Uber Directed to Comply with MV Act in Maharashtra

In an order dated February 13, 2023, the Supreme Court directed the petitioners, Uber India Systems Private Limited and Uber India Technology Private Limited to apply for a licence by March 6, 2023, to continue operating in the state of Maharashtra in accordance with the provisions of the Motor Vehicles (Amendment) Act, 2019.

In 2019, the Motor Vehicles Act, 1988 was amended and through this amendment, the term aggregator was defined as a “digital intermediary or market place for a passenger to connect with a driver for the purpose of transportation”. Further, it was expressly laid down that aggregators must obtain licences in order to operate. In this regard, the Act confers State Government with powers to make rules. However, the State Government has not issued any such rules as of date (apart from the draft rules).

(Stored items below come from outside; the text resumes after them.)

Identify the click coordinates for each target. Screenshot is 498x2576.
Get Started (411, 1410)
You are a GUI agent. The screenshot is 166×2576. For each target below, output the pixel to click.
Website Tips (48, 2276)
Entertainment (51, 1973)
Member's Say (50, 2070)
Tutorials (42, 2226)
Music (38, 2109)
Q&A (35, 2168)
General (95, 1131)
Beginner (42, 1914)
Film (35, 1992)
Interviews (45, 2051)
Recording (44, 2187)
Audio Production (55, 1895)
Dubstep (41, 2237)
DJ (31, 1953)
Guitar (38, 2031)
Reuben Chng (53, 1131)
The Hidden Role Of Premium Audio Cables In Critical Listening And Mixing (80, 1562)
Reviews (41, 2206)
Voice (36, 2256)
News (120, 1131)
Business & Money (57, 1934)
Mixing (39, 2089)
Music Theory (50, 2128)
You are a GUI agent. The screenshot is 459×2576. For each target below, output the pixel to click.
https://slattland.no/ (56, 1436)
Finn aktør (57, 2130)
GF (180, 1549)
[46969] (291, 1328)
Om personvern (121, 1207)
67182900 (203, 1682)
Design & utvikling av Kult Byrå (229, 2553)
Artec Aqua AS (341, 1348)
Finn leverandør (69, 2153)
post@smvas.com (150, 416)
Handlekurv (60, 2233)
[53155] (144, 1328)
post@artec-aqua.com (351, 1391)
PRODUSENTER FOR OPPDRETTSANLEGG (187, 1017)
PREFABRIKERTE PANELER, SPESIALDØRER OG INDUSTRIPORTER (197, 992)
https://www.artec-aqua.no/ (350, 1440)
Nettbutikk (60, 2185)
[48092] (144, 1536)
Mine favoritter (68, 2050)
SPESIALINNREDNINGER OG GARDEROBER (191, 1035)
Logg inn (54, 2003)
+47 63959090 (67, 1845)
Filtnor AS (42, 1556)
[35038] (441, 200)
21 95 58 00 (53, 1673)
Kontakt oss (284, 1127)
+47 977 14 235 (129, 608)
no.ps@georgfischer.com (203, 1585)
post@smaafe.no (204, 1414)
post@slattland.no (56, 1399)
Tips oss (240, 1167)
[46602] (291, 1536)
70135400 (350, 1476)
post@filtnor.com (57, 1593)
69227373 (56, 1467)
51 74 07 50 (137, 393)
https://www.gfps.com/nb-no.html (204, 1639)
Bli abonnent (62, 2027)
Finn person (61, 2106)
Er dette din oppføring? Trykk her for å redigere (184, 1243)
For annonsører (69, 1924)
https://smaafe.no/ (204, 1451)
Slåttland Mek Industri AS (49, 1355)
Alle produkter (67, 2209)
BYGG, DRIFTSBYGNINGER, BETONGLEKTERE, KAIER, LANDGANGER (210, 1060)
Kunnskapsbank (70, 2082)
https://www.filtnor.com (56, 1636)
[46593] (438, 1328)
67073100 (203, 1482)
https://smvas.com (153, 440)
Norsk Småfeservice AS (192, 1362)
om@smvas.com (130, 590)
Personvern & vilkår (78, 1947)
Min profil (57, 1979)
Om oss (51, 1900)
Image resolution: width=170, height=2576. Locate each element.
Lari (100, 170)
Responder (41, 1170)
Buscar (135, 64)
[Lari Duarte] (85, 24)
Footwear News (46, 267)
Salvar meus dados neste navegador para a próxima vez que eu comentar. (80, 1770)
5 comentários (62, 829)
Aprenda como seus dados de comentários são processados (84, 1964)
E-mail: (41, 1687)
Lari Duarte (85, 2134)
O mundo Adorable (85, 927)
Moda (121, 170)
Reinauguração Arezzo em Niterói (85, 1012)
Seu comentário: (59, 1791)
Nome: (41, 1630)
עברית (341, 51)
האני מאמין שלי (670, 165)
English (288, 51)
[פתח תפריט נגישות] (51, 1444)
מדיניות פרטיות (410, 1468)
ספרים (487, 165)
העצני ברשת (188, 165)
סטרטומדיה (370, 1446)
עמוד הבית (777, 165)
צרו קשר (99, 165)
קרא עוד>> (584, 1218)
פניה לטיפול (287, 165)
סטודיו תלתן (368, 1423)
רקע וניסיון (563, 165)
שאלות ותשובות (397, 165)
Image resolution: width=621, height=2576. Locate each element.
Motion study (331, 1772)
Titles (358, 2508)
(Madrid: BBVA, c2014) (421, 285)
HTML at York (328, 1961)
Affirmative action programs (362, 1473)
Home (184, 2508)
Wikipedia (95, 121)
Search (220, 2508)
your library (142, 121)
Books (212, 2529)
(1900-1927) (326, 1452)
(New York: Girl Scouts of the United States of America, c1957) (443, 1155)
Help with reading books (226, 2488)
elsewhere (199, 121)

Considering said circumstances, the Division Bench of the Bombay High Court relied on the proviso to Section 93(1) of the said Act which specifies that in issuing licences to aggregators, the State Government may adhere to the guidelines formulated by the Central Government. The court opined that the Guidelines released by the Central Government in the year 2019 would be applicable until the State Government finalizes the draft rules. The permission granted by the Ministry of Road Transport and Highways (the second respondent herein) to the petitioners along with other aggregators to operate in the state of Maharashtra without obtaining the requisite licence was taken into account. With this, the court directed the petitioners to apply for a licence under Section 93(1) of the said Act. Challenging this order, the petitioners filed a Special Leave Petition (SLP) before the Supreme Court.

Upon hearing all the parties and after due perusal of the statutory provisions, the Supreme Court upheld the order of the Division Bench of the Bombay High Court and gave three weeks’ time to the petitioners to apply for a licence. The court added that the State Government has to take its decision expeditiously and formulate an appropriate policy to “avoid litigation and uncertainty”.